Live win-probability forecasts are now ubiquitous in sports broadcasts, and retrospective commentary often cites the largest win probability attained by a team that ultimately loses as evidence of a "collapse." Interpreting such extrema requires a reference distribution under correct specification. Modeling the forecast sequence as the Doob martingale of conditional win probabilities for a binary terminal outcome, we derive sharp distributional laws for its path maximum, including the conditional law given an eventual loss. In discrete time, we quantify explicit correction terms (last-step crossings and overshoots); under continuous-path regularity these corrections disappear, yielding exact identities.
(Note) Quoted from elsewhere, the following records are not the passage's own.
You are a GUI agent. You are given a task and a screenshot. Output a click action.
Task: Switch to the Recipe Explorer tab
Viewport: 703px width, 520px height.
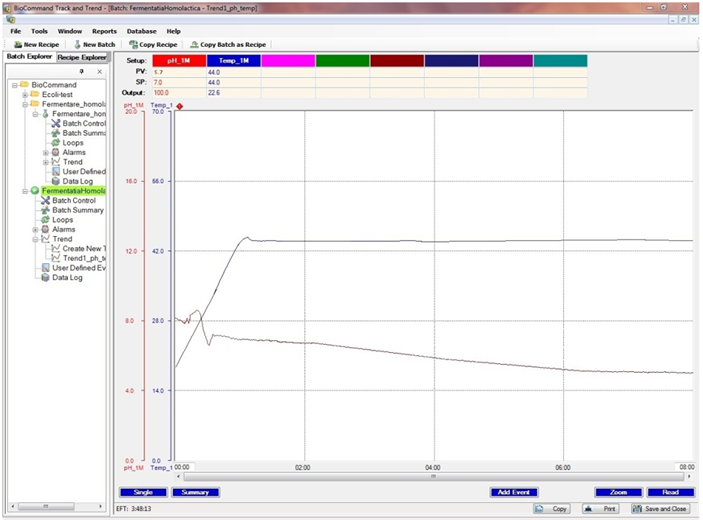(x=81, y=58)
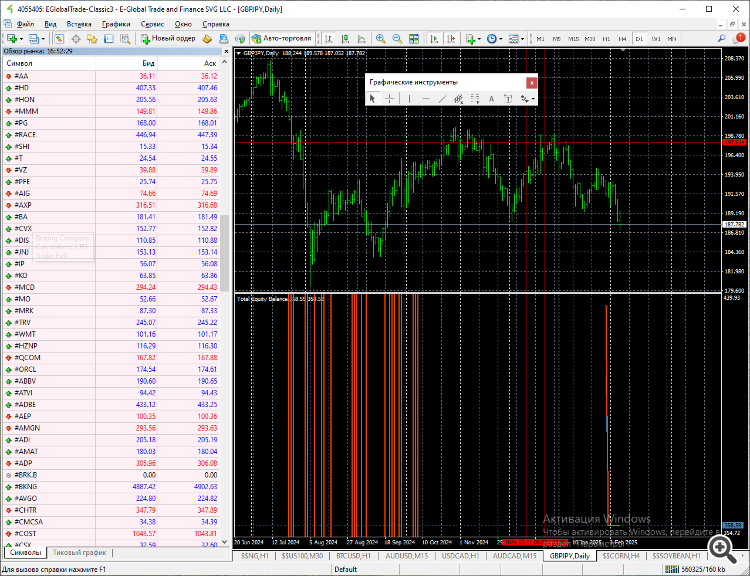Tile chart windows with the grid icon
750x576 pixels.
(x=414, y=39)
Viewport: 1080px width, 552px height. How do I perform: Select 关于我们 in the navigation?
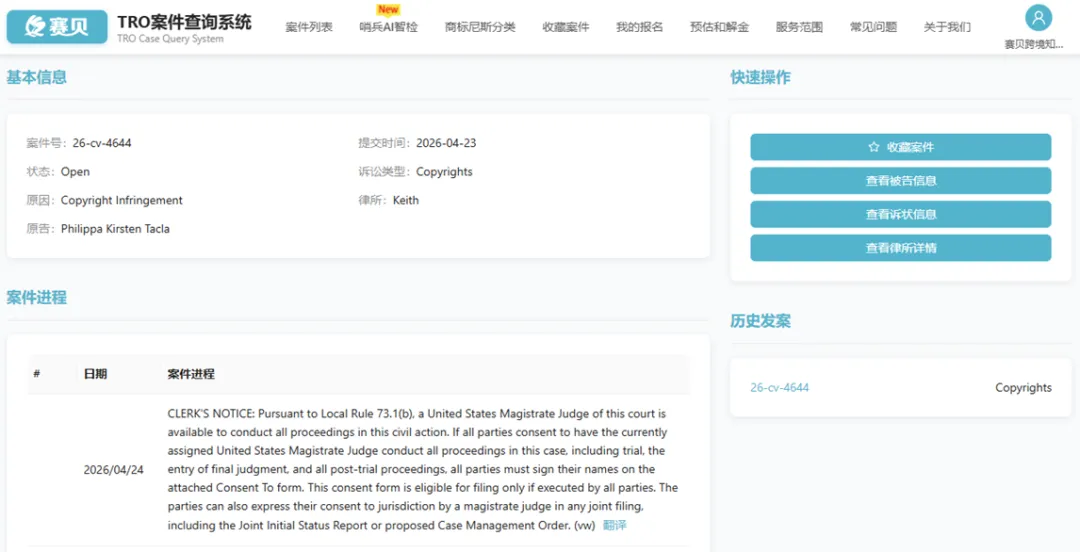click(947, 28)
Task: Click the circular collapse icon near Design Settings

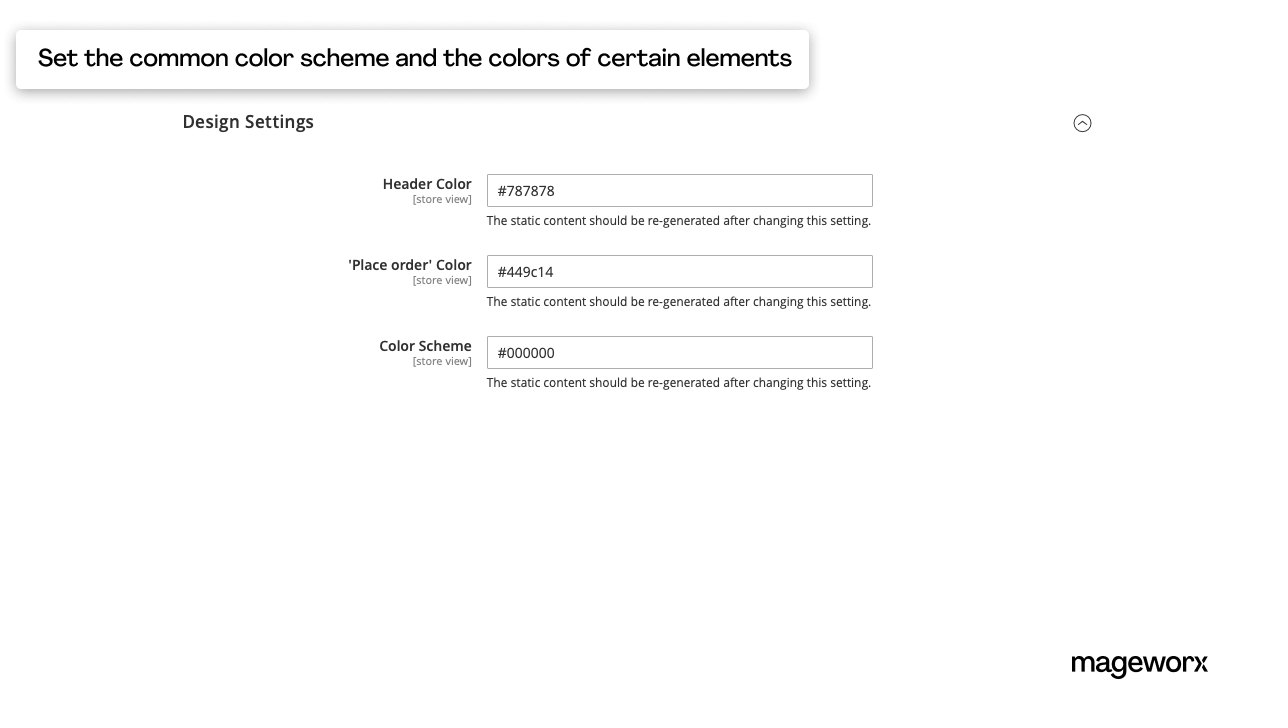Action: 1082,123
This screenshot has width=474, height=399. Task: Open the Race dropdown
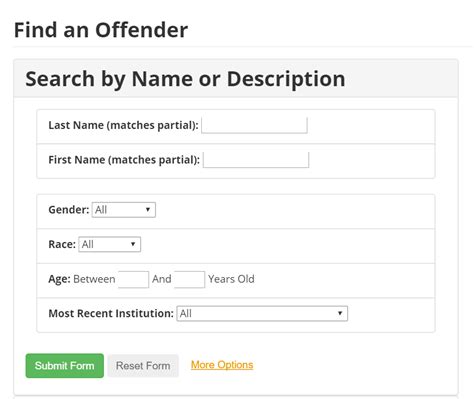(110, 244)
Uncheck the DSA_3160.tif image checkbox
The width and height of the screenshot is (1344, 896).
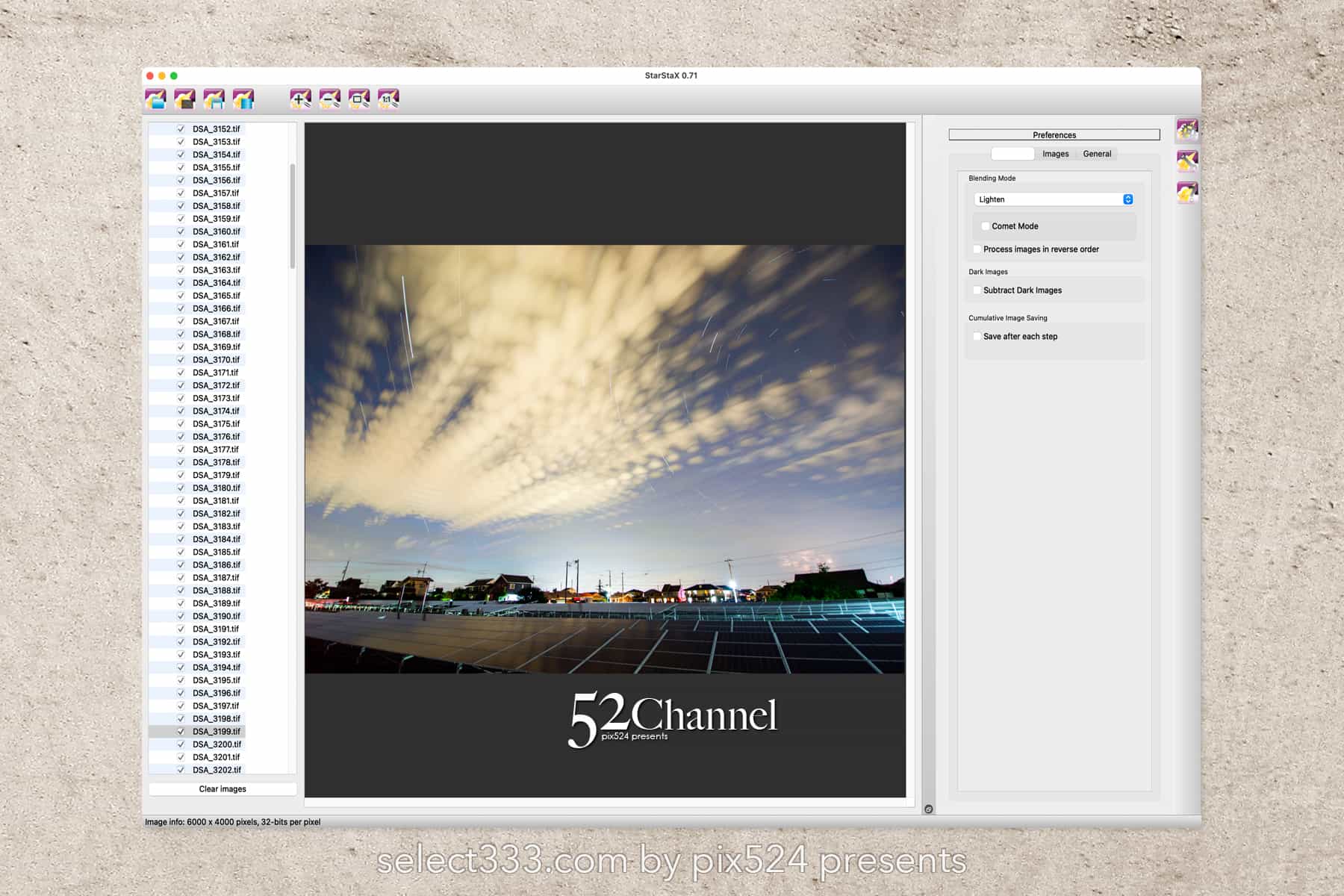coord(181,231)
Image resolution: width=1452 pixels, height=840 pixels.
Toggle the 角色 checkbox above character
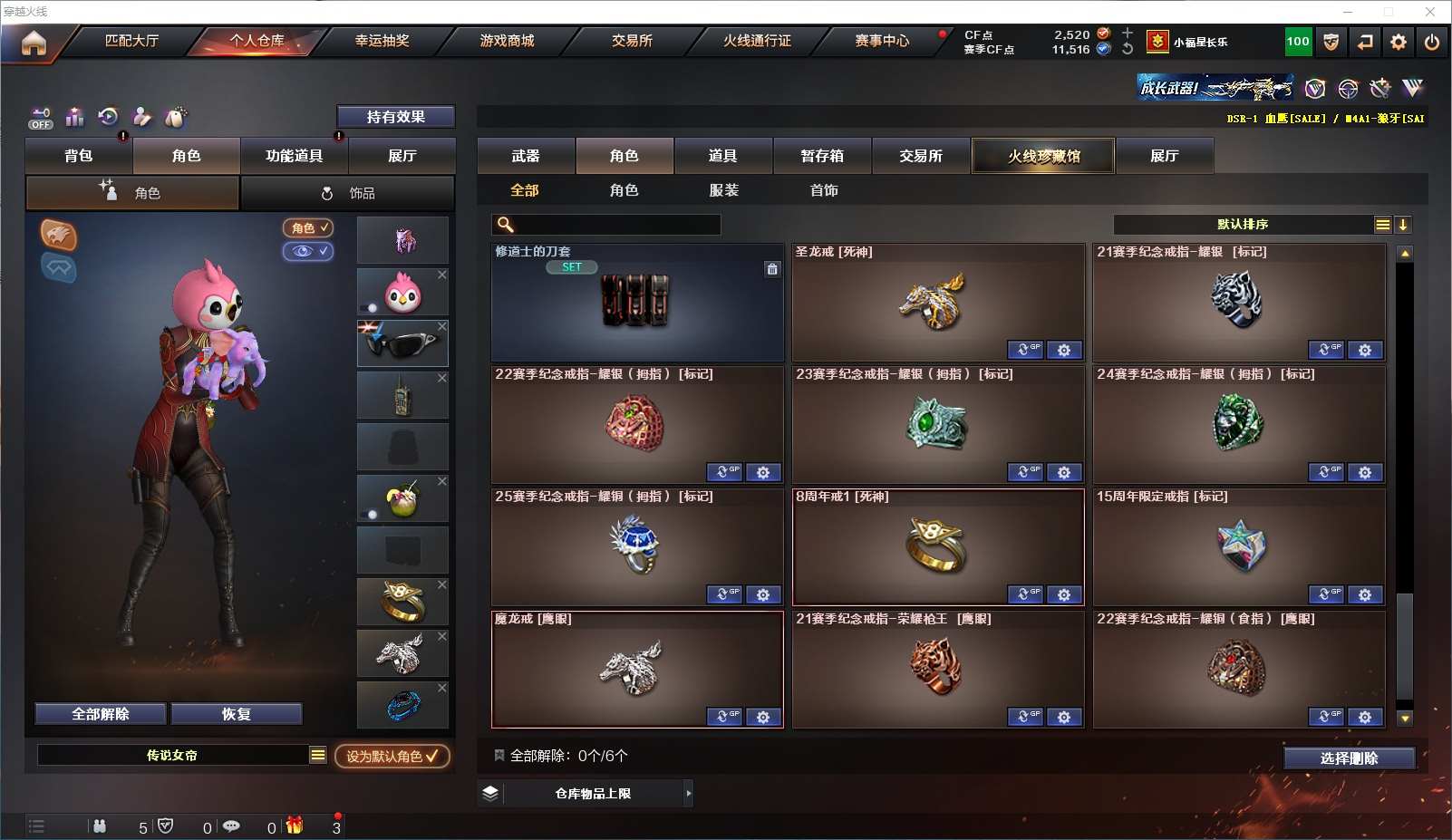[x=308, y=228]
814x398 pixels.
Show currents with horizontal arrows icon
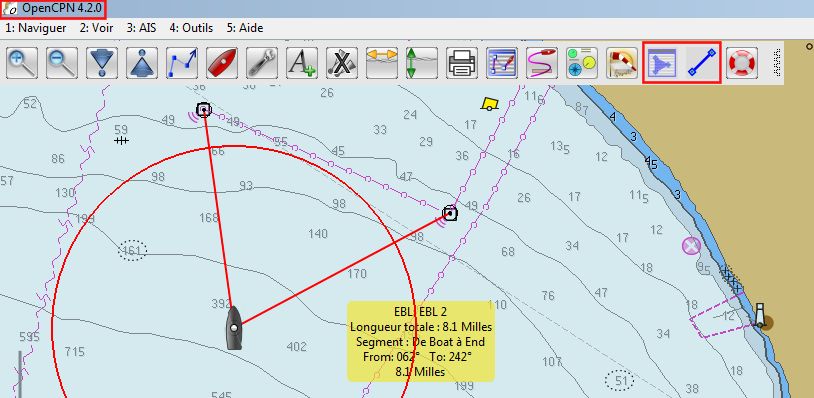point(382,63)
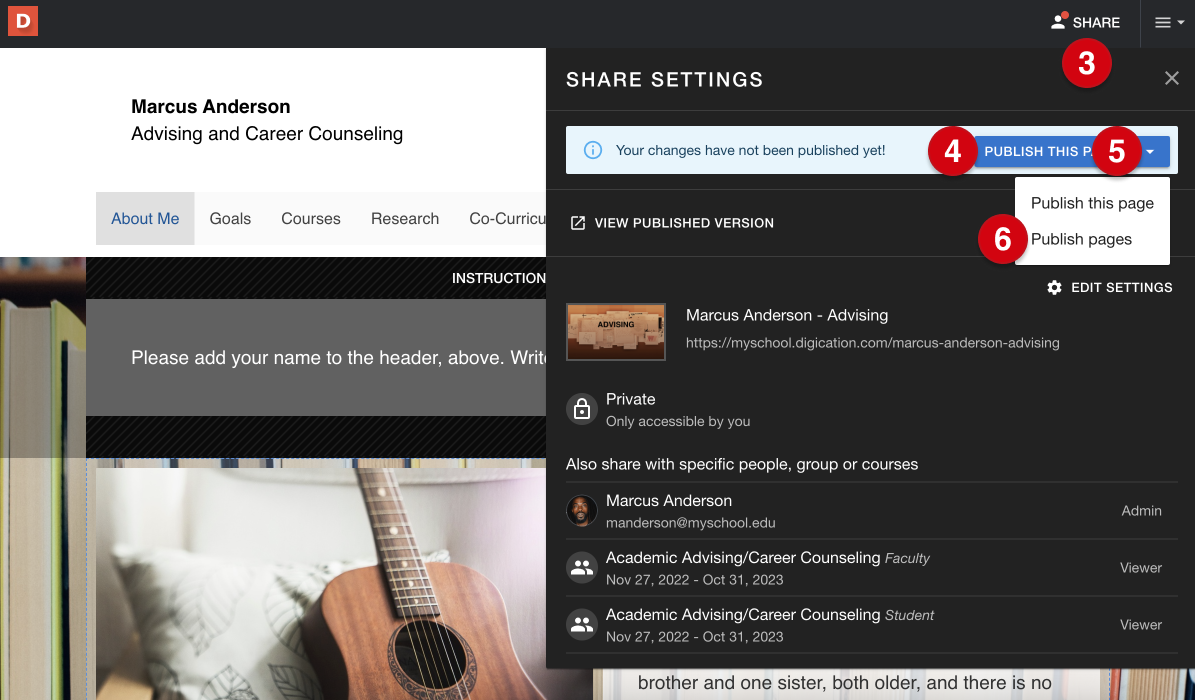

We further obtain closed-form distributions for two extensions: the maximal win probability attained by the eventual loser in a two-player game and the minimal win probability attained by the eventual winner in an n-player game. The resulting formulas furnish practical benchmarks for diagnosing sequential forecast calibration.

翻译：实时胜率预测如今在体育转播中已无处不在，而回顾性评论常引用最终输球一方曾达到的最大胜率作为“崩盘”的证据。解释此类极值需要在正确设定下建立参考分布。通过将预测序列建模为二元终局结果条件胜率的Doob鞅，我们推导了其路径最大值的尖锐分布律，包括给定最终输球条件下的条件律。在离散时间情形中，我们量化了显式修正项（最后一步穿越与超调）；在连续路径正则性条件下这些修正项消失，得到精确恒等式。我们进一步获得两个扩展问题的闭式分布：双人游戏中最终输家曾达到的最大胜率，以及n人游戏中最终赢家曾达到的最小胜率。所得公式为诊断序列预测校准提供了实用基准。